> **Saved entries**
★ ★ ★ ★
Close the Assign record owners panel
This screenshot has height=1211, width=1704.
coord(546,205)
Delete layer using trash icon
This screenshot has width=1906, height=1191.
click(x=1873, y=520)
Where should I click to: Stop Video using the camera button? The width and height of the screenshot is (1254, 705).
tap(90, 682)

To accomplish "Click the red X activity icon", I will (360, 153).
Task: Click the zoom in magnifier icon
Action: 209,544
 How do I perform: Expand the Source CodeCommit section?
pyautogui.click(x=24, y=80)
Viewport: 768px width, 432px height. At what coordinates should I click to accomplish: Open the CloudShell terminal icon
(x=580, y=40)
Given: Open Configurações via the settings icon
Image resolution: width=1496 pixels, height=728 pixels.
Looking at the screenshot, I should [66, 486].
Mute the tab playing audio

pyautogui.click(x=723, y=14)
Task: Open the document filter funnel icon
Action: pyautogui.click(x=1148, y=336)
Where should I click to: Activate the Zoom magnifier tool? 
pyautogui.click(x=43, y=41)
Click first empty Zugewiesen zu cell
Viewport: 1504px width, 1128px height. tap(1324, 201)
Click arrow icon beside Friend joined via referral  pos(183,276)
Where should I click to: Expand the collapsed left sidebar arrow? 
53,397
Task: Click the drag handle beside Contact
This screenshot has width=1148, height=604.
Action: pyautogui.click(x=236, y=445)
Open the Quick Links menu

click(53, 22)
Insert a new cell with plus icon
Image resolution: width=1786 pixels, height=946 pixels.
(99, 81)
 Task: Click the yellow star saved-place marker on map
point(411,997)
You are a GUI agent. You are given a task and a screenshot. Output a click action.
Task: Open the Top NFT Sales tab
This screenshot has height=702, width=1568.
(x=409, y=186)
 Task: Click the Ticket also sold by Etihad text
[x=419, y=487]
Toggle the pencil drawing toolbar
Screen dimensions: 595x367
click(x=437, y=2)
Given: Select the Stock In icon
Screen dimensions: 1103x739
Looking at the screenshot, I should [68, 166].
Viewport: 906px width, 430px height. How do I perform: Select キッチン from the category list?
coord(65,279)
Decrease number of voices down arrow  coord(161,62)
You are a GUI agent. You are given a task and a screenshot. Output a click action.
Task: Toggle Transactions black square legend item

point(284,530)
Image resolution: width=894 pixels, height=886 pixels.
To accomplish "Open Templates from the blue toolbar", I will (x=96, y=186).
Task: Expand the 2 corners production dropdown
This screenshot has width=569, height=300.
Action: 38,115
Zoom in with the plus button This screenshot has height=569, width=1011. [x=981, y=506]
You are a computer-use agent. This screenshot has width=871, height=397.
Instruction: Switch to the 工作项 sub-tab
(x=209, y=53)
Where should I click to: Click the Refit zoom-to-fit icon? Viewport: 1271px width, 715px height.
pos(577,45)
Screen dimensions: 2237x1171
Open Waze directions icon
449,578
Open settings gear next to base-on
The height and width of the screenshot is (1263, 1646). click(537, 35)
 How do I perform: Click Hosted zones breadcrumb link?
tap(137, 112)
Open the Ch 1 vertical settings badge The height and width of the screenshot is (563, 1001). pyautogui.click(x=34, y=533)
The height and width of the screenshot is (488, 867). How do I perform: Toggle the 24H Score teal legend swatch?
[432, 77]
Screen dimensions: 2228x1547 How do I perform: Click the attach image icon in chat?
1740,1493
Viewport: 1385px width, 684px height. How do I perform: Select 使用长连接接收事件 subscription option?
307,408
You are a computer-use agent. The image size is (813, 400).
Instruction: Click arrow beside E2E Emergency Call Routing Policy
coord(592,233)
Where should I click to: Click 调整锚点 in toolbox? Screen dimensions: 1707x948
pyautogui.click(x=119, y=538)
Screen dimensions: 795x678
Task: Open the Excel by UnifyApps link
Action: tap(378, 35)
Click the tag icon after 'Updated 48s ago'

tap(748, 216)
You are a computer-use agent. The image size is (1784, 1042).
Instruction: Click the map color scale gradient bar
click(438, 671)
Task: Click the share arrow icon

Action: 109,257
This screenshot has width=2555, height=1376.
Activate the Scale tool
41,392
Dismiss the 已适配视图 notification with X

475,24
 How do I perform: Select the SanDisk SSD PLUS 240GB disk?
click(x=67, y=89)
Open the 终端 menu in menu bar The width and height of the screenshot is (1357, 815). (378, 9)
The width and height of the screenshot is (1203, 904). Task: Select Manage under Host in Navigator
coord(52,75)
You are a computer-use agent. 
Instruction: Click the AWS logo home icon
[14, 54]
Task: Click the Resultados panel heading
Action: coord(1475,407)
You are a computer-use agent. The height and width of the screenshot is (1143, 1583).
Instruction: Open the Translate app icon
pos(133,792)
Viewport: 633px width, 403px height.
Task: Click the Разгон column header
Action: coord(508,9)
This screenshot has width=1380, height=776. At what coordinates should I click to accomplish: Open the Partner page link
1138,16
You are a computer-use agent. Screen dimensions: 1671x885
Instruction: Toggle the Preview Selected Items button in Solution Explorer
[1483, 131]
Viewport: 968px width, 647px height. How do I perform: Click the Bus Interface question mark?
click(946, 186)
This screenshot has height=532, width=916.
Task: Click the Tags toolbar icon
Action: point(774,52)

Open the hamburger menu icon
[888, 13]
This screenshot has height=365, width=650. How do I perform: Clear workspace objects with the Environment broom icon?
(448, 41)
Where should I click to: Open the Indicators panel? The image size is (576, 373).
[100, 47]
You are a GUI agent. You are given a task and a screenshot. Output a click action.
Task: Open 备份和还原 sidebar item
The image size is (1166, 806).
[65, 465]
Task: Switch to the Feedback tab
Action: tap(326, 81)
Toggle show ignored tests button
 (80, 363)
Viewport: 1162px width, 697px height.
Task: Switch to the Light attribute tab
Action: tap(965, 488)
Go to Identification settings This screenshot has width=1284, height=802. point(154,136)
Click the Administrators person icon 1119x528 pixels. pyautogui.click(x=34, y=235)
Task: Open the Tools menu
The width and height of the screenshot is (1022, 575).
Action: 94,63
★ ★ ★ ★
> **WHAT IS BEING ASKED**
Check each line above for the string "computer" and copy every line that has it.

> **RESPONSE TO THE TASK**
You are a computer-use agent. This screenshot has width=871, height=397.
You are a computer-use agent. The image size is (813, 400).
You are a computer-use agent. The image size is (1784, 1042).
You are a computer-use agent. 
You are a computer-use agent. The height and width of the screenshot is (1143, 1583).
You are a computer-use agent. Screen dimensions: 1671x885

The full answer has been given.